To prepare the molecular systems, the structures of AVI and CDs (α-CD, β-CD, DM-β-CD, HP-β-CD, and γ-CD) were drawn and optimized using the MMFF94 force field with the Avogadro 1.2.0 software [47]. Subsequently, the MD simulations of each AVI and cyclodextrin system (AVI/α-CD, AVI/β-CD, AVI/DM-β-CD, AVI/HP-β-CD, and AVI/γ-CD) were performed using NAMD 3 [48]. The topology and parameter files for the host molecules were obtained using the Ligand Reader & Modeler module from CHARMM-GUI [49,50]. AVI required parameterization, which was carried out using the Force Field Toolkit (FFTK) plugin [51] of VMD (Visual Molecular Dynamics) version 1.9.4 [52]. The MP2 6-31G* [53,54,55] method was employed for accurate force field parameter derivation, and these quantum mechanical calculations were performed using ORCA version 4.1.1 [56].
Molecular dynamics were carried out starting from a host–guest associated structure, which was initially docked using the AutoDock program (Version 4.2) [57]. The docking simulations were performed using the Lamarckian genetic algorithm (LGA), optimizing the conformational exploration of the guest while keeping the receptor fixed. A computational grid of 60 × 60 × 60 points was defined to ensure a uniform search area. To enhance search efficiency, a population size of 1500 was established for each run, with a total of 1000 runs, while other parameters were kept at default values. For these calculations, Merz–Kollman (MK) charges [58] were employed, derived from the previously optimized structures of the individual monomers. The calculation of these charges was performed using the Multiwfn program (Version 3.8) [59], following the approach described by Niklas et al. [38].
Following the docking calculations, the system underwent molecular dynamics equilibration at 298.15 K in the NPT ensemble (constant number of particles, pressure, and temperature) containing 2901 water molecules. Basic dynamics settings included a 1 fs timestep, with non-bonded interactions calculated every 2 steps and full electrostatics every 4 steps. Langevin dynamics were employed for temperature control, using a damping coefficient of 1 ps−1 and a bath temperature of 298.15 K. Pressure control was managed using a Langevin piston set to 1.01325 bar, with a period of 200 fs and a decay time of 100 fs.
Periodic boundary conditions were applied with cell vectors set to 34 Å in each dimension, and Particle Mesh Ewald (PME) method was used for long-range electrostatics, with a tolerance of 10−6 and grid spacing of 1.0 Å. The system was minimized for 15,000 steps to resolve any steric clashes, followed by velocity reinitialization to the target temperature.
To ensure proper equilibration and sampling, the production runs were conducted for 200 ns for AVI/α-CD and AVI/β-CD, while a longer simulation time of 300 ns was employed for AVI/DM-β-CD, AVI/HP-β-CD, and AVI/γ-CD due to their higher structural flexibility.
All input files related to docking, parameterization, and molecular dynamics simulations—including topology, parameter, and configuration files—are provided in the Supplementary Material.

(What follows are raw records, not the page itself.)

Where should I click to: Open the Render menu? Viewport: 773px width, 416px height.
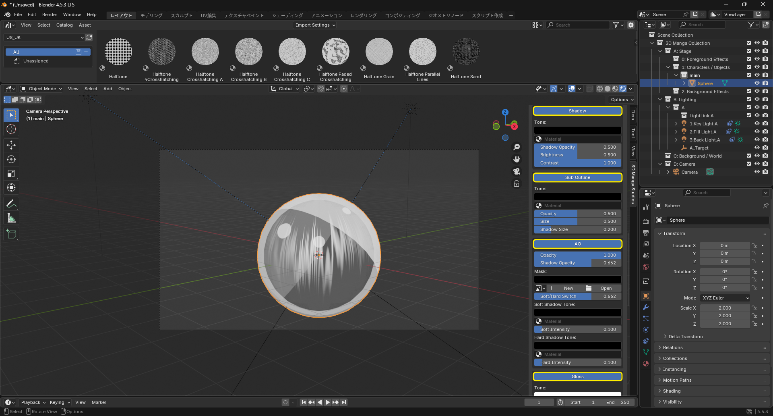tap(50, 15)
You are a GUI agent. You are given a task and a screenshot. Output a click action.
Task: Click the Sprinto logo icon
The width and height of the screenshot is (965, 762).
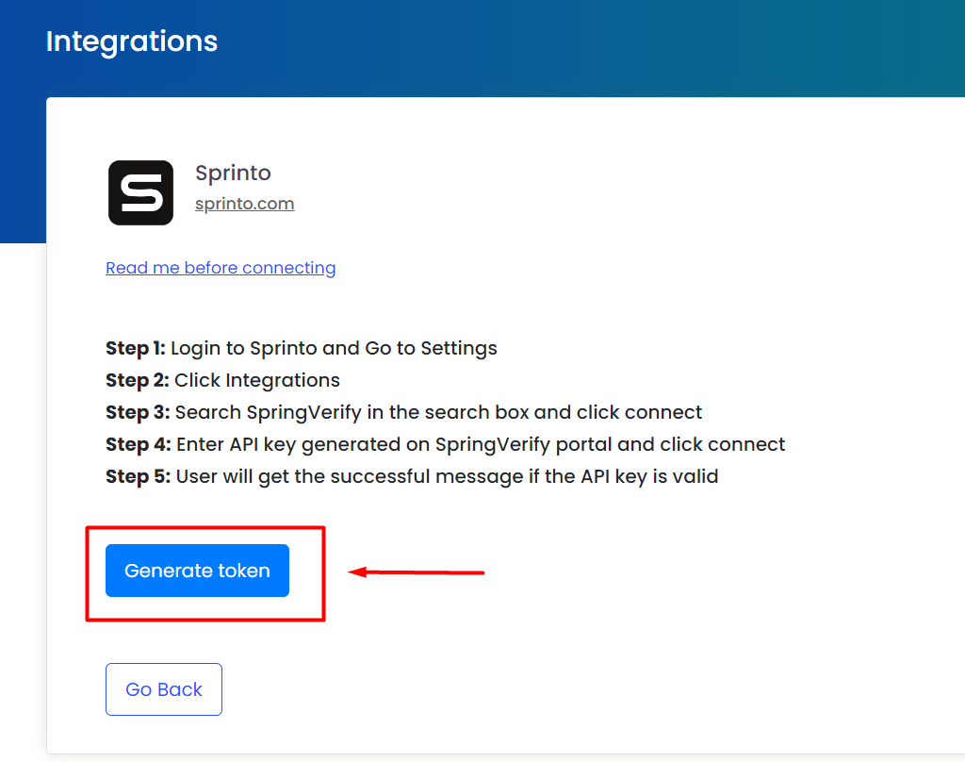click(x=140, y=192)
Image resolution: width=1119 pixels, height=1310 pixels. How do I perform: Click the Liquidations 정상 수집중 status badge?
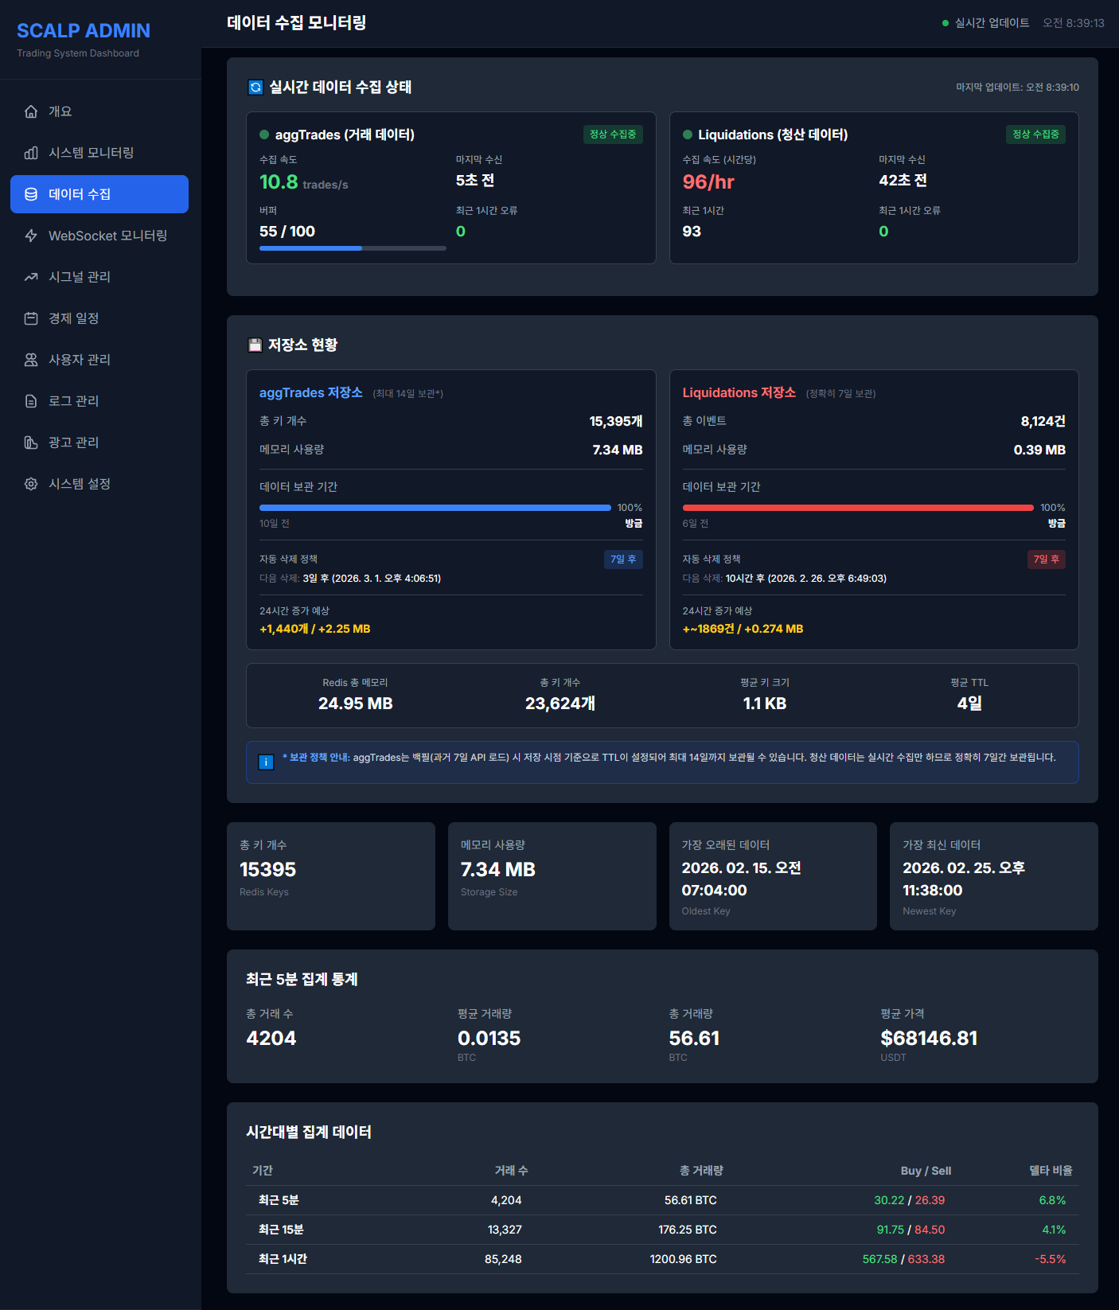coord(1035,135)
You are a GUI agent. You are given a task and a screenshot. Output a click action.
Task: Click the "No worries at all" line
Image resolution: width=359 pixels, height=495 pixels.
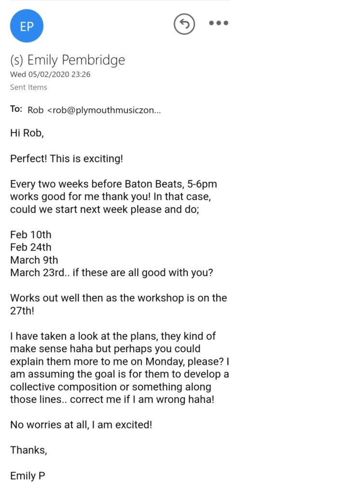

3.2. Isothermal Titration Calorimetry (ITC) Analysis

ITC experiments were conducted in duplicate using a Malvern Panalytical PEAQ-ITC system to characterize the binding interactions between AVI and CDs (β-CD, DM-β-CD, HP-β-CD, and γ-CD). All titrations were performed at 298.15 K (25 °C) in water. The instrument was calibrated according to the guidelines of manufacturer prior to use, and the reference cell was filled with deionized water.
AVI was obtained from Pfizer with a purity of 99.6% in its sodium salt form. CDs were purchased from AK Scientific with the following purity levels and degree of substitution (DS): β-CD (98%), DM-β-CD (98%, DS ≈ 14), HP-β-CD (98%, DS ≈ 7, random), and γ-CD (99%). Stock solutions of the CDs were prepared at concentrations of 1 × 10−2 M for the first set of titrations, where AVI concentrations ranged from molar ratios of 0.1 to 1.9, and 1 × 10−3 M for the second set, covering molar ratios from 1 to 20. The AVI stock solution was prepared in deionized water, and all samples were filtered before loading into the instrument to prevent clogging of the injection syringe.
The titration was performed with an initial delay of 60 s to ensure baseline stability, followed by 19 injections. The first injection was 0.4 µL, administered over 0.8 s, while the subsequent 18 injections consisted of 2.0 µL each, with an injection duration of 4.0 s and an interval of 150 s between injections. The stirring speed was set to 750 rpm, and the reference power was maintained at 10 µcal/s in high feedback mode to optimize sensitivity and minimize noise. The filter period was set to 5 s to ensure proper signal processing.
The differential power (DP) signal was recorded throughout the titration, and heat data were integrated after baseline correction. Non-specific heat contributions from AVI–water and CD–water interactions were subtracted to isolate the specific heat signatures associated with AVI-CD binding. The integrated heat values were plotted against the molar ratio and fitted to a 1:1 binding model. This analysis provided key thermodynamic parameters, including the binding constant (K), enthalpy change (ΔH), entropy change (ΔS), and stoichiometry (N). The observed binding profiles allowed for a comparative assessment of the interaction strengths between AVI and the different CDs.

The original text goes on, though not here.